Experimental ECP of primary blood DCs does not enhance the expression of exhaustion markers or death receptors on activated memory T cells. Proliferated and activated memory T cells from Figure 7 were analyzed for the expression of CD25, CD71, CD178, and CD223 by flow cytometry. Data were normalized to the highest measured value in the data set and the relative values (percentage of maximum) plotted as heatmap. Each square shows the mean of six donors (cDC1 in (A) five donors).

Figure 9

In vitro ECP-treatment of human cDC1 reduces the secretion of TH1- and TH17-associated cytokines by memory T cells. Supernatants from DC:T cell co-cultures shown in Figure 9C were analyzed for the concentration of T cell-associated cytokines using the LEGENDplex Hu Th Cytokine Panel (BioLegend).

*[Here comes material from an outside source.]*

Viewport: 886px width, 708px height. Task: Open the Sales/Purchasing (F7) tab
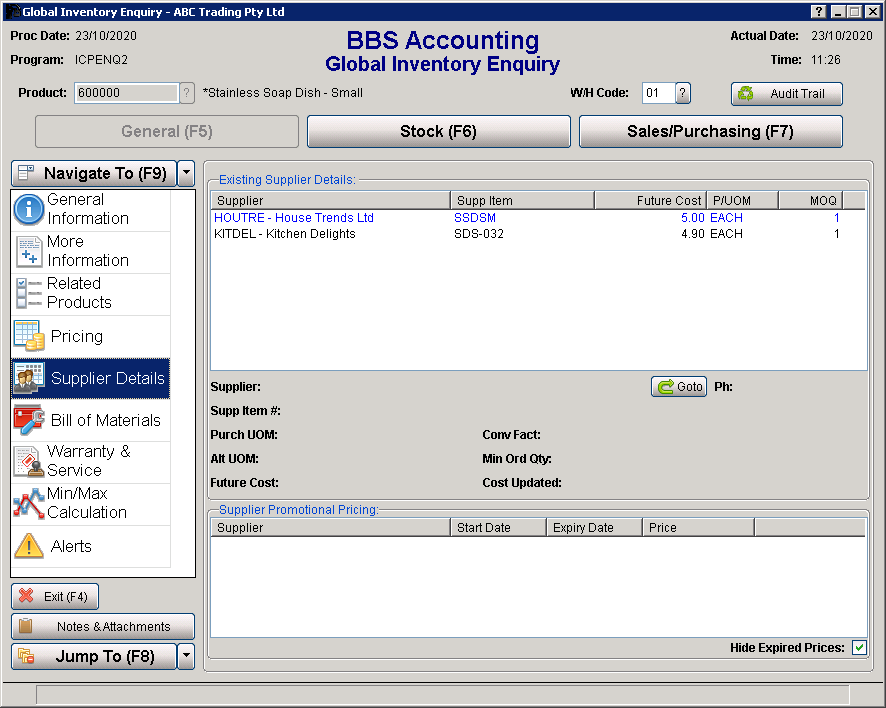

Truncated violin plots show the concentrations of (A) IL-2, (B) TNFα, (C) IFNγ, (D) IL-22, (E) IL-17A, (F) IL-17F, (G) IL-6, (H) IL-9, (I) IL-10, (J) IL-4, (K) IL-5, and (L) IL-13 for T cells co-cultured with cDC1 (yellow-orange symbols), cDC2 (red symbols), DC3 (purple symbols) and pDC (blue symbols) of six donors (each donor with an individual symbol). Statistical analysis was performed in GraphPad Prism (V10) using 2way ANOVA for grouped data with Dunnett’s multiple comparisons tests as posthoc test (*p < 0.05, **p < 0.01, ***p < 0.001, ****p < 0.0001).